*** EXERCISE TEXT ***
A bed mate of a person with untreated obstructive sleep apnea can lose a serious amount of sleep! Due to the breathing and gasping of the apnea sufferer, the bed mate loses up to an hour per night of sleep. This was discovered when a study was conducted that measured the effects of CPAP treatment in helping the bed mate to sleep.
People that have an untreated case of sleep apnea face a risk of stroke that is four times as likely as those who are not afflicted. Untreated sleep apnea sufferers are also three times as likely to have heart disease.
On the average night’s sleep, a sufferer of obstructive sleep apnea may experience 60 apneas per hour. This accounts for an average of 400 apneas per night!
Roughly half of all hospital patients that have a case of hypertension are also afflicted with sleep apnea. Conversely, around half of all sleep apnea sufferers face a diagnosis of hypertension.
According to the National Commission on Sleep Disorders Research, approximately 38,000 deaths occur on an annual basis that relate to cardiovascular problems that in one way or another are connected to sleep apnea. These problems include high blood pressure, hypertension and stroke, among others. An estimated six million American residents suffer from sleep apnea that is moderate to severe and may necessitate a late night visit to the emergency room. Unfortunately a great many people do not, as previously mentioned, even realize that they suffer from sleep apnea. This number is somewhere around 500,000 individuals.
As these statistics show, sleep apnea is not a problem to be taken lightly. The risks of mortality faced by those with untreated obstructive sleep apnea are simply not worth it when you consider all the types of sleep apnea treatment available. People with obstructive sleep apnea may not be aware that their sleep was interrupted. In fact, many people with this type of sleep apnea think they sleep well all night.
Anyone can develop obstructive sleep apnea. However, certain factors put you at increased risk:
Excess weight. More than half of those with obstructive sleep apnea are overweight. Fat deposits around your upper airway may obstruct your breathing. However, not everyone who has sleep apnea is overweight and vice versa. Thin people can develop the disorder, too.
*** EXCERPTED RECORDS ***
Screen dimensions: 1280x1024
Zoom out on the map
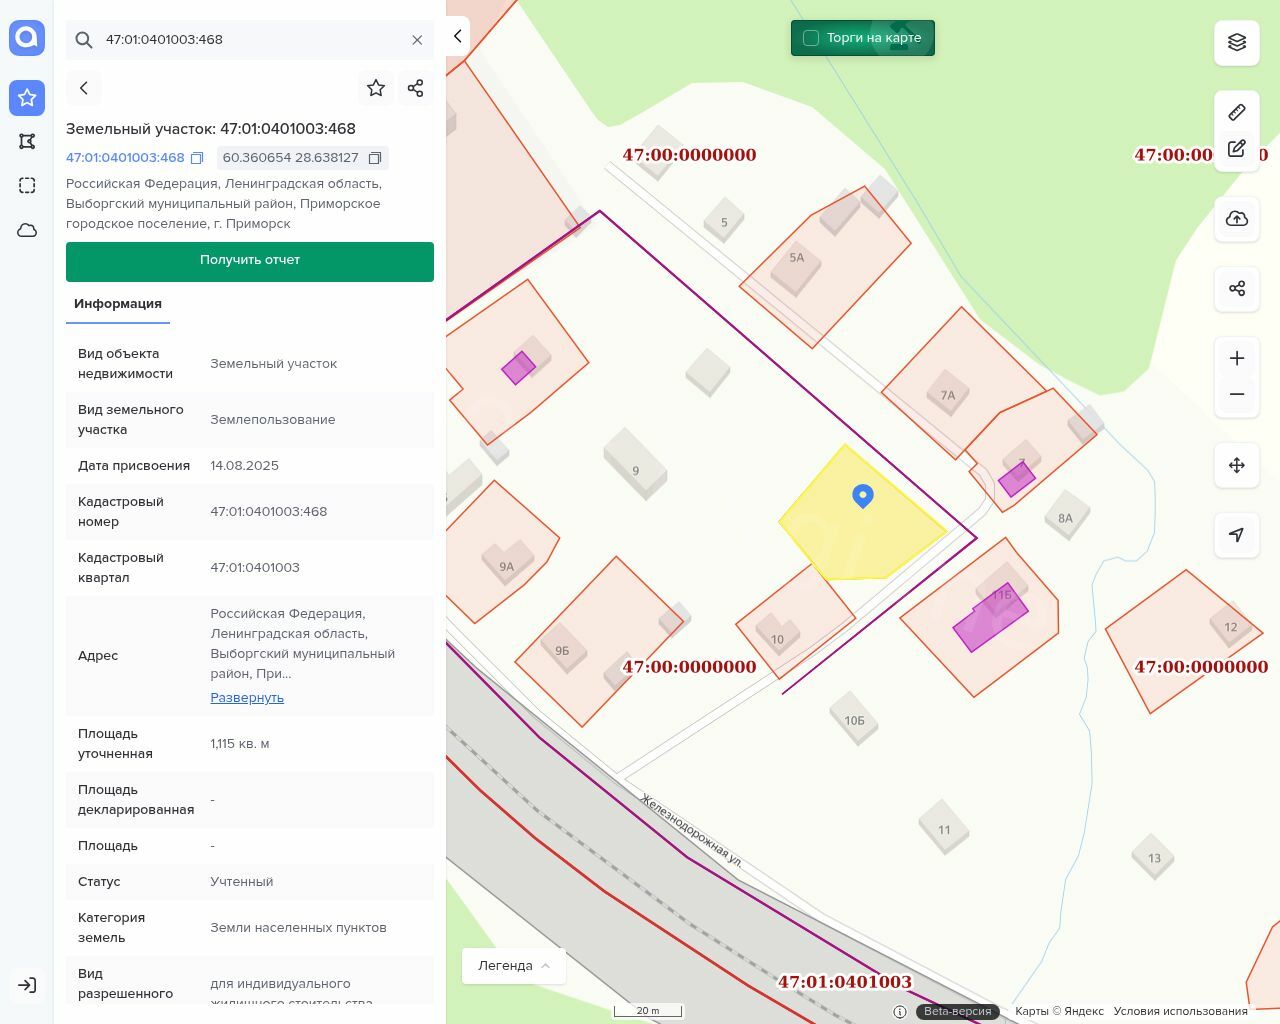[x=1237, y=394]
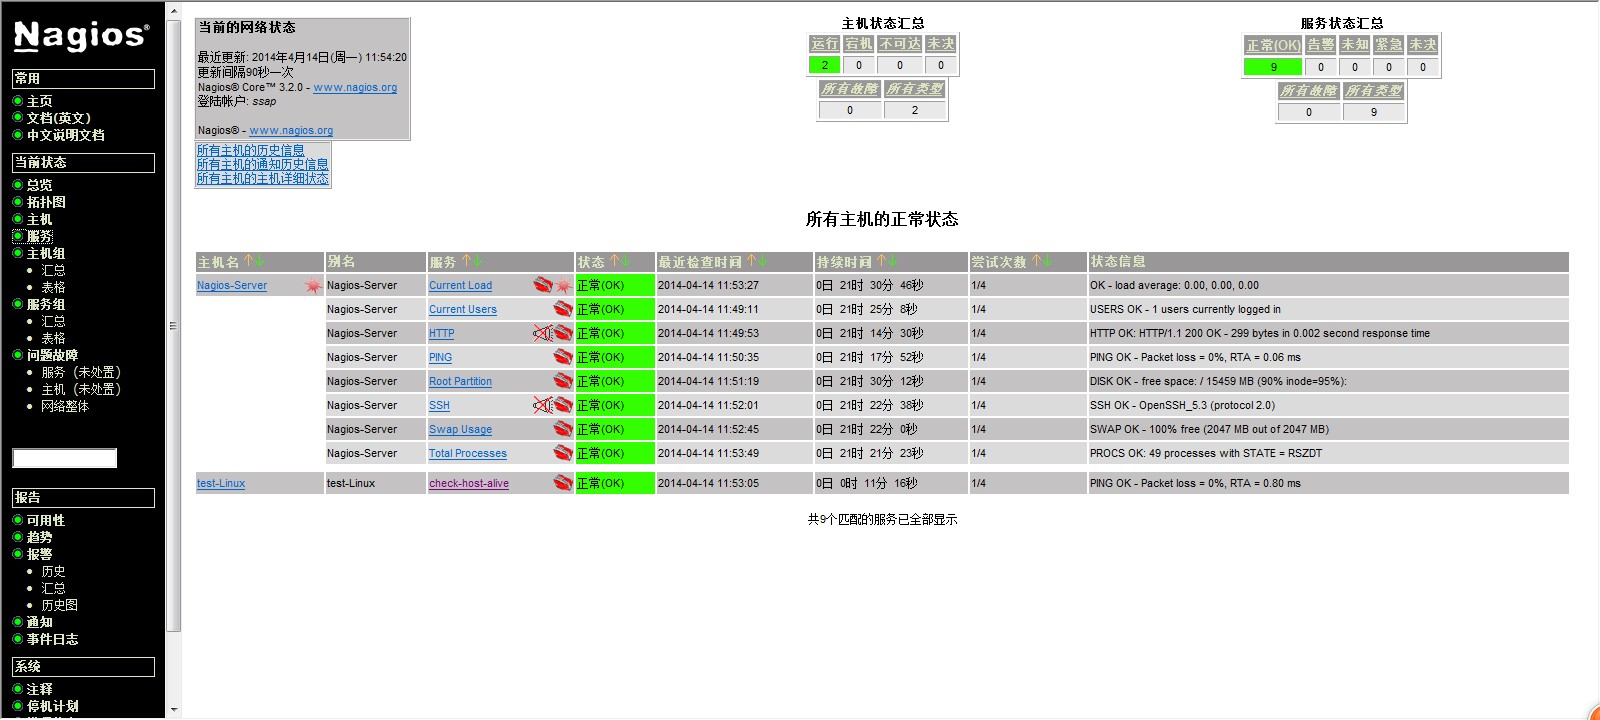Click the red icon in the PING row
This screenshot has width=1600, height=720.
(563, 357)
***
### TASKS AND EXERCISES
**a.** According to the sleep apnea text, how much more likely to have a stroke is someone with untreated sleep apnea?
**b.** Which cardiovascular problems does the sleep apnea text name as connected to sleep apnea?
**c.** Write the next part of the sleep apnea text, picking up after its last sentence with another risk factor.
The entries have nothing to do with what is asked here.

### EXPECTED RESPONSES
**a.** Four times as likely as someone without it.

**b.** High blood pressure, hypertension and stroke.

**c.**
Neck circumference. The size of your neck may indicate whether or not you have an increased risk of obstructive sleep apnea. That’s because a thick neck may narrow the airway and may be an indication of excess weight. A neck circumference greater than 17 inches (43 centimeters) for men and 15 inches (38 centimeters) for women is associated with an increased risk of obstructive sleep apnea.
High blood pressure (hypertension). Obstructive sleep apnea is relatively common in people with hypertension.
A narrowed airway. You may inherit a naturally narrow throat. Or your tonsils or adenoids may become enlarged, which can block your airway.
Chronic nasal congestion. Obstructive sleep apnea occurs twice as often in those who have consistent nasal congestion at night, regardless of the cause. This may be due to narrowed airways.
Diabetes. Obstructive sleep apnea is three times more common in people who have diabetes.
Being male. In general, men are twice as likely to have sleep apnea.
Being black, Hispanic or a Pacific Islander. Among people under age 35, obstructive sleep apnea is more common in blacks, Hispanics and Pacific Islanders.
Being older. Sleep apnea occurs two to three times more often in adults older than 65.
Menopause. A woman’s risk appears to increase after menopause.
A family history of sleep apnea. If you have family members with sleep apnea, you may be at increased risk.
Use of alcohol, sedatives or tranquilizers. These substances relax the muscles in your throat.
Smoking. Smokers are nearly three times more likely to have obstructive sleep apnea.